=== Instructions to follow ===
Line by line, retype the material below exactly, from its first line up to and including the one holding "Open message options".

=== Source material ===
•••••

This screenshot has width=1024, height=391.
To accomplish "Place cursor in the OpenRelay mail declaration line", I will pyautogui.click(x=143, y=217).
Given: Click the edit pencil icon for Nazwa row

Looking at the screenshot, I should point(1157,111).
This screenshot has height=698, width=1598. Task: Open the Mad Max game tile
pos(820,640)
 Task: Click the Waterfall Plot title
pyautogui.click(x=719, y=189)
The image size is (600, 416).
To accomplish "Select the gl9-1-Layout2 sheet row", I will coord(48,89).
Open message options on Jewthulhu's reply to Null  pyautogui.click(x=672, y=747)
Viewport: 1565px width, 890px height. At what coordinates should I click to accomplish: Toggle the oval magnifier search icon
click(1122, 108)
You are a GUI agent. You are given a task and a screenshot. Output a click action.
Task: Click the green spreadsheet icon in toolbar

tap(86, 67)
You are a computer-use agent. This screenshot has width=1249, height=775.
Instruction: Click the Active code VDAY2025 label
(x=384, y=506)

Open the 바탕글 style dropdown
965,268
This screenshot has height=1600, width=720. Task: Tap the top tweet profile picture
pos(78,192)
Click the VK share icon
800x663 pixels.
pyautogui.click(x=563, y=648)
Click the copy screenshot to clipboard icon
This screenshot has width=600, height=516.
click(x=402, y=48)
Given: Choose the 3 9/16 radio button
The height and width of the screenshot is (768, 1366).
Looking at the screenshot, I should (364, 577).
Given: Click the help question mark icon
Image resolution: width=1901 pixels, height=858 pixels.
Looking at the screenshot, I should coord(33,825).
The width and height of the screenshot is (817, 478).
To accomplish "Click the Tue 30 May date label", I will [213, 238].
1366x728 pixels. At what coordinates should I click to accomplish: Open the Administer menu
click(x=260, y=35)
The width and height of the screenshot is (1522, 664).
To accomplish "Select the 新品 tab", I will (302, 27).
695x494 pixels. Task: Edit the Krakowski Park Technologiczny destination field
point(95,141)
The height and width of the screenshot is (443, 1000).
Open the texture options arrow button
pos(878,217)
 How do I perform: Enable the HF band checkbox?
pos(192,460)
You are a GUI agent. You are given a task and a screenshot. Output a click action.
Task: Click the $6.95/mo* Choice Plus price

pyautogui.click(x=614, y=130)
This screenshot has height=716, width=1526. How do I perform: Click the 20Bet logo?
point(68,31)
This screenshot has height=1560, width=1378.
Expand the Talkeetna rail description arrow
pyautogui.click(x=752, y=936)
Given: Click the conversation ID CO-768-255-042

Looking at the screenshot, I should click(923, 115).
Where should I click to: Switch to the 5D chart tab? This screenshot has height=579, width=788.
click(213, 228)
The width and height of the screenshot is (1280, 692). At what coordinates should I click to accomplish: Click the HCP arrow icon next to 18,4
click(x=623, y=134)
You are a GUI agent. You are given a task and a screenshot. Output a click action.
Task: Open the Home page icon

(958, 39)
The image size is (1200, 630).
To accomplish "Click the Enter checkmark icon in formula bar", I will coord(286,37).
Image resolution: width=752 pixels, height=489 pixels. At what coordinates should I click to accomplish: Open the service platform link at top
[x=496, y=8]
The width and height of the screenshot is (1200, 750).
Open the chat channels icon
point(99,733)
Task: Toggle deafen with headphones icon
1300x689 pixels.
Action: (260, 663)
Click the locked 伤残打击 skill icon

•••••

=== Task result ===
This screenshot has width=1024, height=391.
To accomplish "Place cursor in the OpenRelay mail declaration line", I will pyautogui.click(x=143, y=217).
Given: Click the edit pencil icon for Nazwa row

Looking at the screenshot, I should point(1157,111).
This screenshot has height=698, width=1598. Task: Open the Mad Max game tile
pos(820,640)
 Task: Click the Waterfall Plot title
pyautogui.click(x=719, y=189)
The image size is (600, 416).
To accomplish "Select the gl9-1-Layout2 sheet row", I will coord(48,89).
Open message options on Jewthulhu's reply to Null  pyautogui.click(x=672, y=747)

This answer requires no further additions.